J'entends Mr Harris écrire sur son carnet.

-Pourquoi avais-tu déménagé ?

-Est-ce que vous avez besoin de savoir tous les détails de ma vie ?, lui demandais-je froidement.

-J'ai besoin de bien te connaître. Pour mieux comprendre ce que tu ressens.

Je soupire bruyamment.

-Mon père est mort d'un accident de voiture lorsque j'avais cinq ans. C'est pour ça que ma mère et moi avons déménagé à Seattle, c'était pour nous rapprocher de mes grands-parents maternels qui vivaient là-bas. Mais eux aussi sont morts, quelques années plus tard.

-Et ta mère ?

Je pinça mes lèvres et tourna ma tête vers le dossier du canapé en passant ma main sur mon front.

-Sara...

-C'est encore douloureux pour moi, le coupais-je.

-Tu as le droit de ne pas m'en parler. Mais ceci est sûrement la raison de ta venue ici, alors il serait peut-être mieux pour toi de me dire...

-Ma mère... a eu un cancer du sein. On n'a pas pu la guérir et... elle... elle est morte.

Je me retourna vers Mr Harris en me retenant d'éclater en sanglots.

-Vous savez, j'ai l'impression que tous les gens meurent autour de moi. Je dois être maudite ou un truc comme ça...

Je ramasse mes cheveux en arrière.

-C'est pour ça que tu as emménagé à Boston avec Mme Campbell ?, me demande-t-il d'une voix douce.

-Oui et son mari et leur fils. Son mari est mon parrain à la base, c'est pour ça qu'ils m'ont prise en charge.

-Tu as renoncé à toute la vie que tu as bâti à Seattle alors ?

-Oui.

-Tu as réussi à te faire des amis ici ?

-Une seule. Mais elle est là pour moi et elle me suffit.

-Tant qu'elle te soutient, c'est ce qui compte. Une bonne amie vaut largement mieux que plusieurs qui ne sont pas là pour toi.

Je hoche la tête.

-Je pense que ce sera tout pour aujourd'hui. C'est déjà pas mal pour un premier rendez-vous.

Je me relève en aplatissant ma chemise qui s'est un peu froissée. Mr Harris m'ouvre la porte et nous sortons tous les deux. Lucy est toujours assise sur un des sièges de la salle d'attente, feuilletant un magazine. Elle se lève lorsqu'elle nous remarque et me prend furtivement dans ses bras.

-Ça va ?, me demande-t-elle.

Je hoche la tête.

-Comment s'est passé le rendez-vous ?

-Très bien, répond Mr Harris. Sara est un peu réticente mais c'est normal lors d'un premier rendez-vous. Puis-je parler seul à seule avec Mme Campbell, s'il-te-plaît Sara ?

J'acquiesca et sortis de la salle d'attente en tendant l'oreille dans le couloir.

-Sara souffre beaucoup de la mort de ses nombreux proches depuis son enfance. Seulement, elle a deux fois plus souffert en perdant la seule personne qui lui restait encore : sa mère.

Je ferma les yeux et posa une main sur ma bouche pour m'empêcher de réagir soit en pleurant, soit en criant.

-Il faut que vous la souteniez et que vous soyez là pour elle. Que vous la protégiez de tout élément perturbateur qui pourrait l'atteindre et l'affaiblir.

-Merci Mr Harris.

Ils ressortent de la salle et je vais avec eux. Lucy passe son bras autour du mien et nous nous dirigeons vers l'accueil.

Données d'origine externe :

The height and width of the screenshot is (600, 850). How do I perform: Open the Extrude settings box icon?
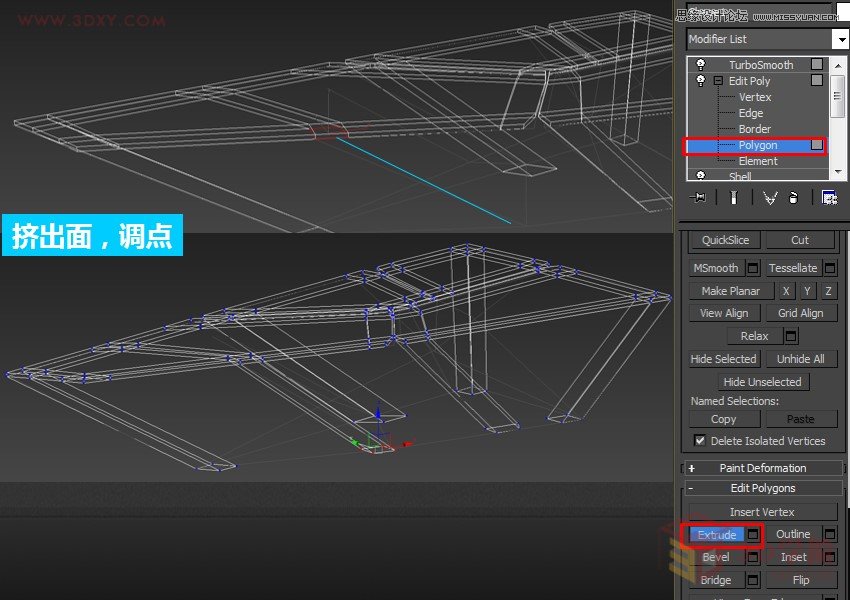point(751,534)
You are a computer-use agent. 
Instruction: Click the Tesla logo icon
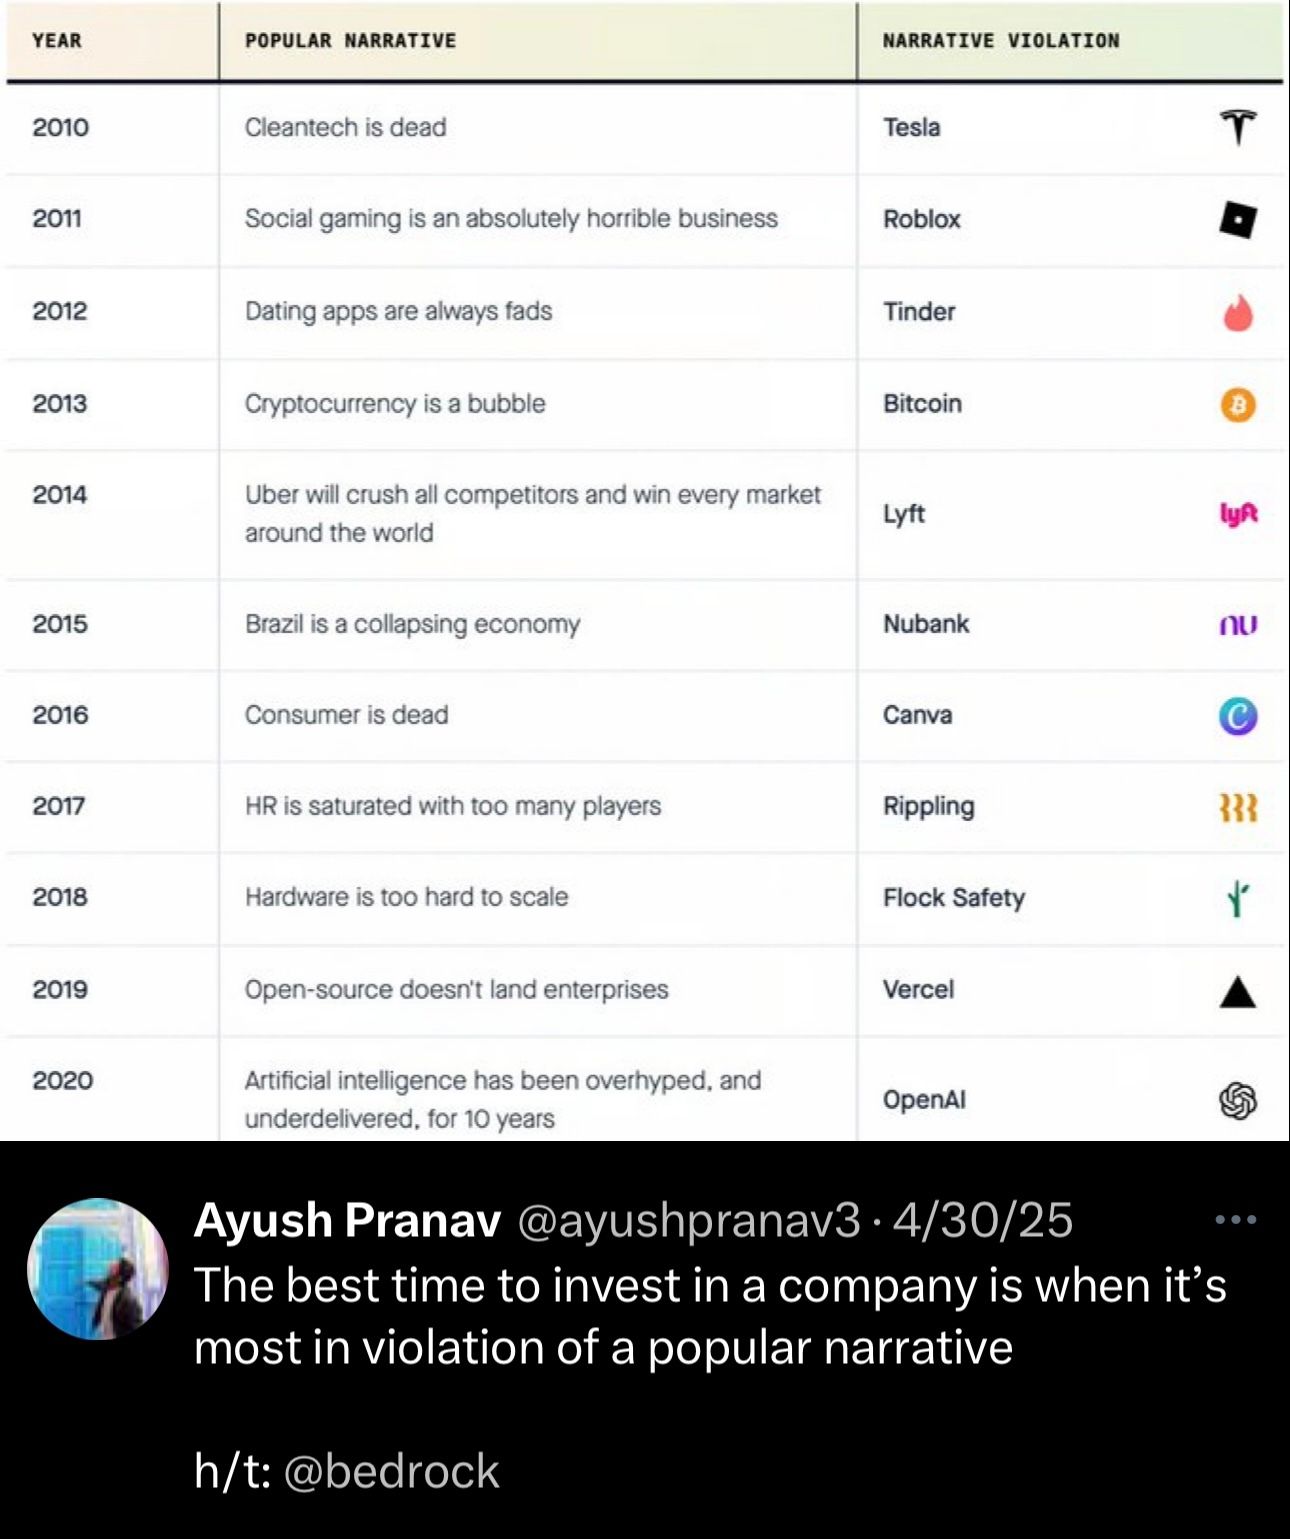(1238, 127)
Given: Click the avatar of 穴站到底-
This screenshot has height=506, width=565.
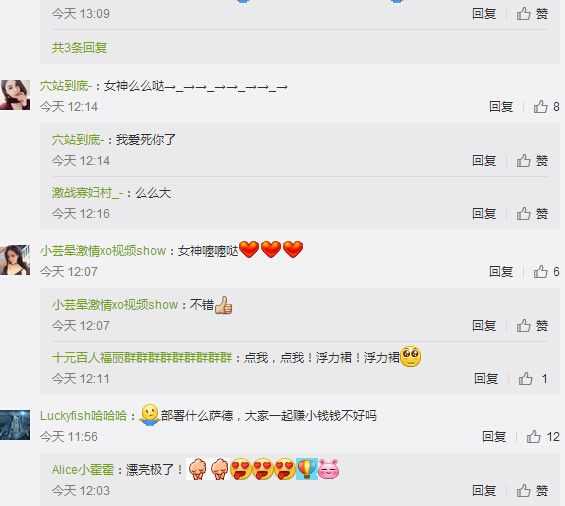Looking at the screenshot, I should click(15, 95).
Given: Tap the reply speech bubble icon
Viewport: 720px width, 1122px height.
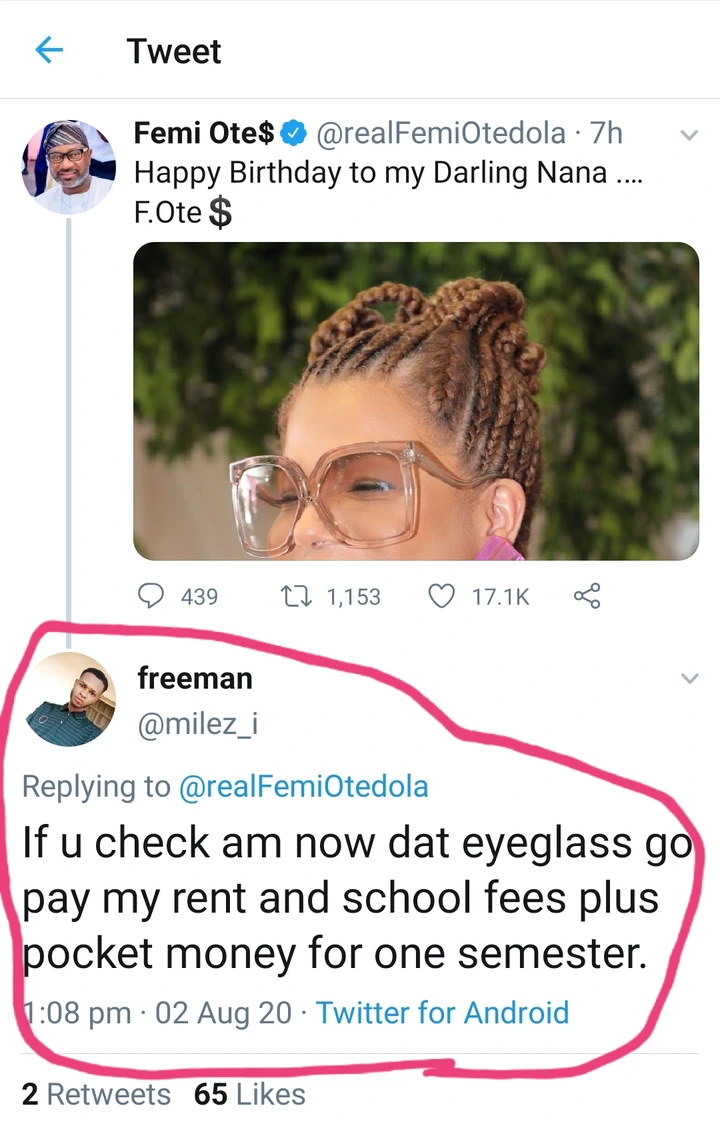Looking at the screenshot, I should [x=150, y=596].
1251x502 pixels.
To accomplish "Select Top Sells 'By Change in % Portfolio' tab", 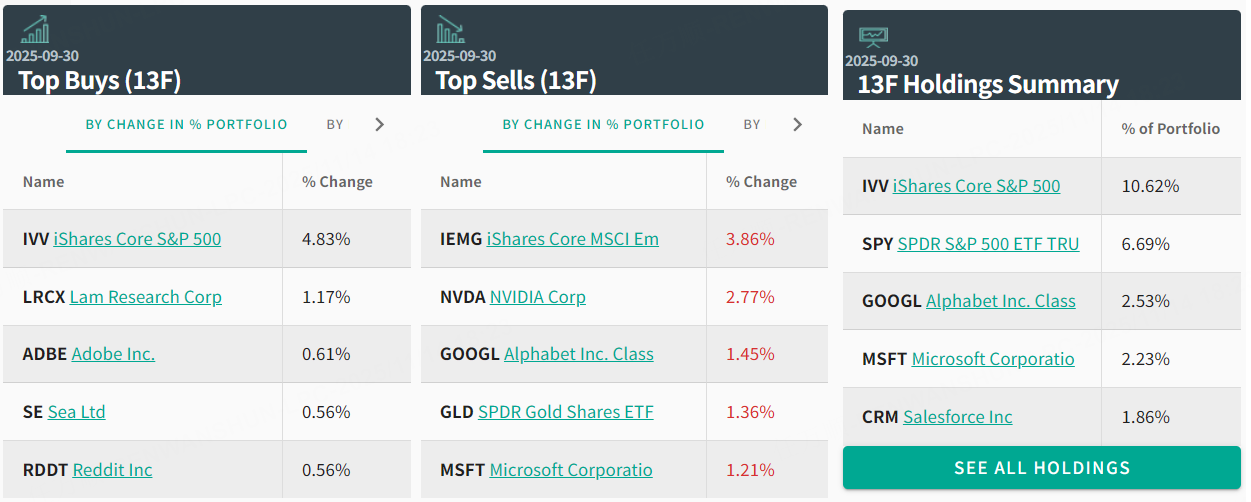I will pos(603,125).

-Je vous laisse ici pour pouvoir fixer un prochain rendez-vous, déclare Mr Harris. Au-revoir Sara et Mme Campbell.

-Au-revoir.

Il repartit et disparut dans le couloir. Lucy fixa un prochain rendez-vous pour la semaine suivante avec la secrétaire puis nous rejoignîmes la voiture.

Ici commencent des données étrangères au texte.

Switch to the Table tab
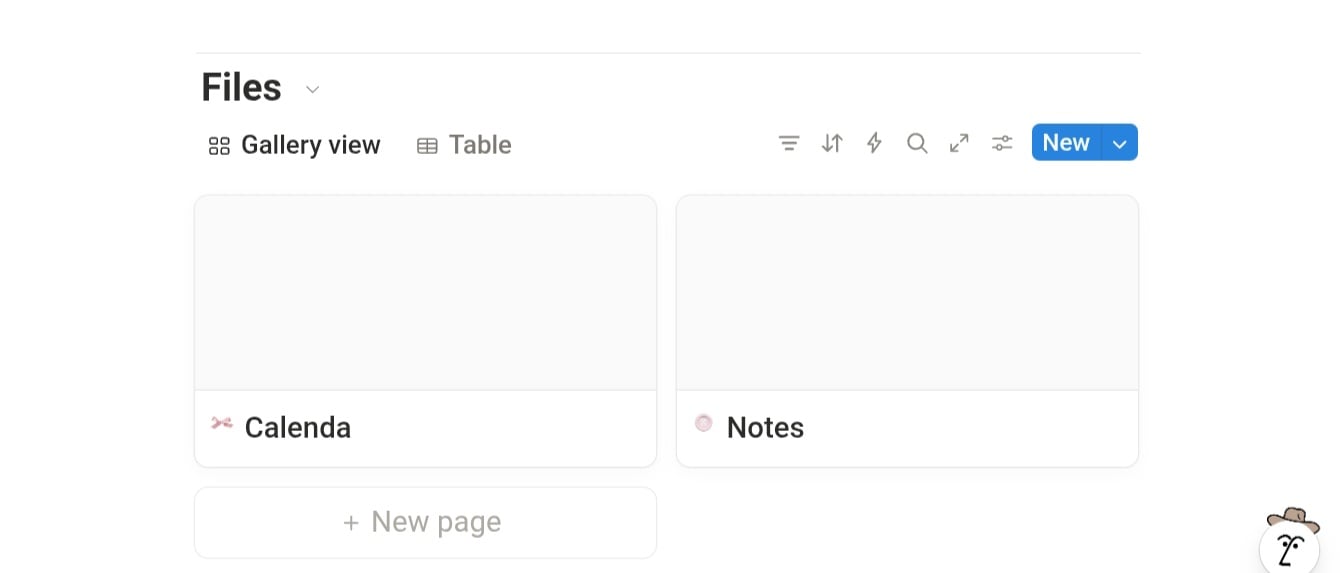This screenshot has height=573, width=1340. click(479, 145)
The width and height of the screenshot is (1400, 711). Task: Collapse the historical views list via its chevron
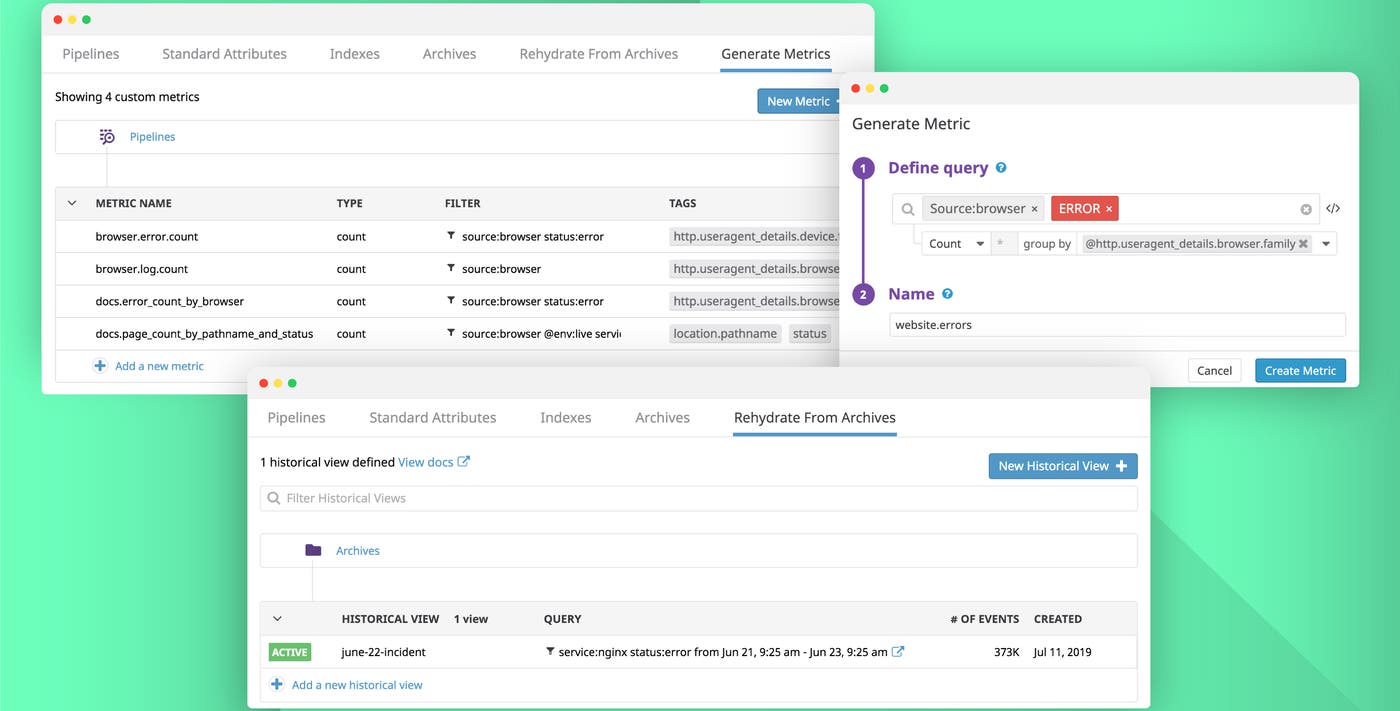click(x=278, y=618)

-Je vous ai entendu quand tu parlais avec Mr Harris, dis-je à Lucy en attachant ma ceinture.

Elle enclencha la première.

-Je ne veux pas que vous vous occupiez de moi comme si j'étais un bébé qu'il faut protéger. Je suis grande.

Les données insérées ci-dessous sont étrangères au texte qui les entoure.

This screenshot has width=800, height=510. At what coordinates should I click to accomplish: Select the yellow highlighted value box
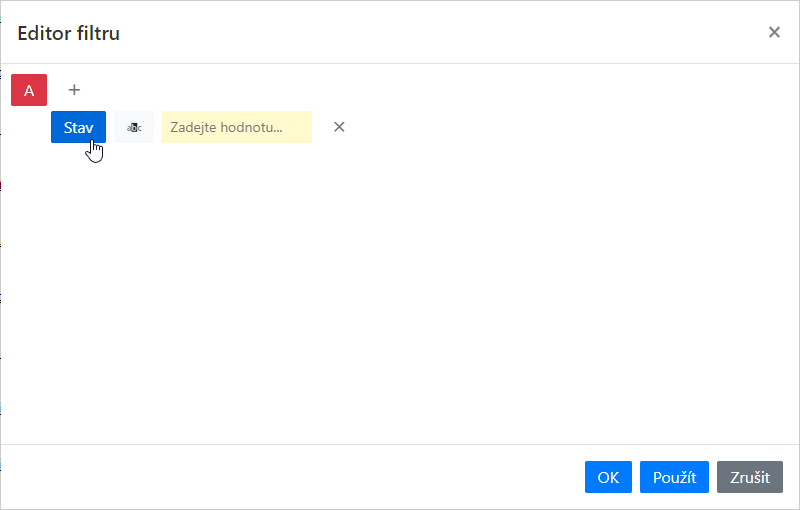(x=237, y=127)
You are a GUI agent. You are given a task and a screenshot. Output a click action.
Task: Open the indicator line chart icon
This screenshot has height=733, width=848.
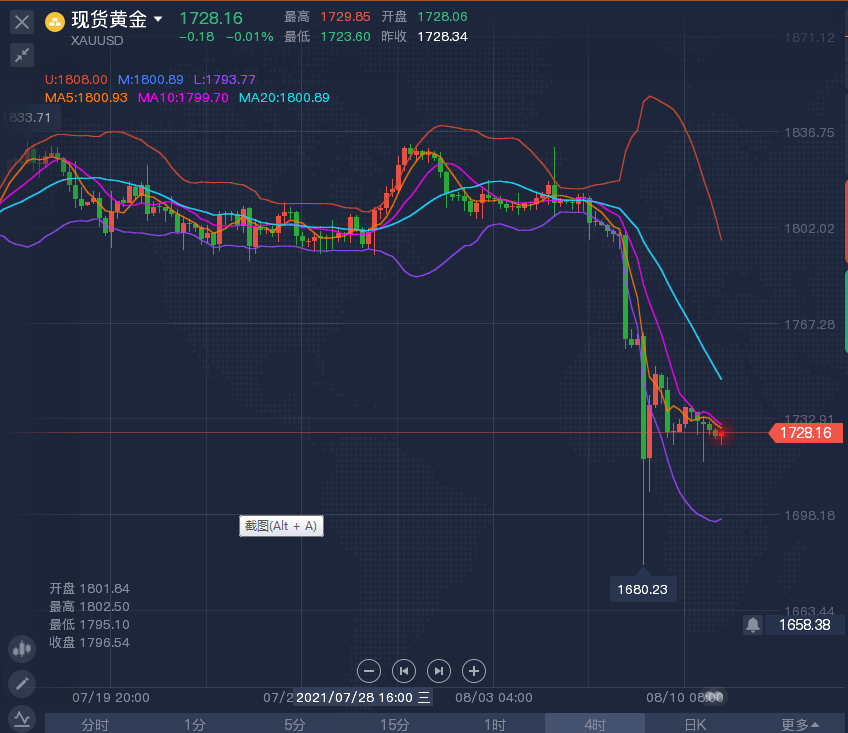[x=21, y=717]
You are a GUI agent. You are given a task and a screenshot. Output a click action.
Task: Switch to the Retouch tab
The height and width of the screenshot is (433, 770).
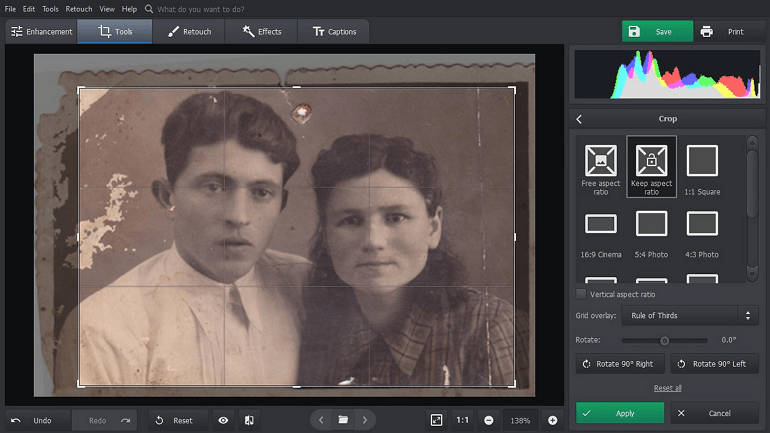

-Tu ne comprends pas, Sara. On sait que tu es grande, on va juste tout faire pour que tu recommences à vivre normalement.

Je soupira et regarda la ville défiler à côté de nous.

-Je vis déjà normalement, rétorquais-je.

-Ne plus manger, ni dormir, ni sortir, tu appelles ça "vivre normalement" ?

Je ne répondis pas.

-Tu vois, Sara, termina Lucy. C'est pour ça qu'il faut qu'on t'aide.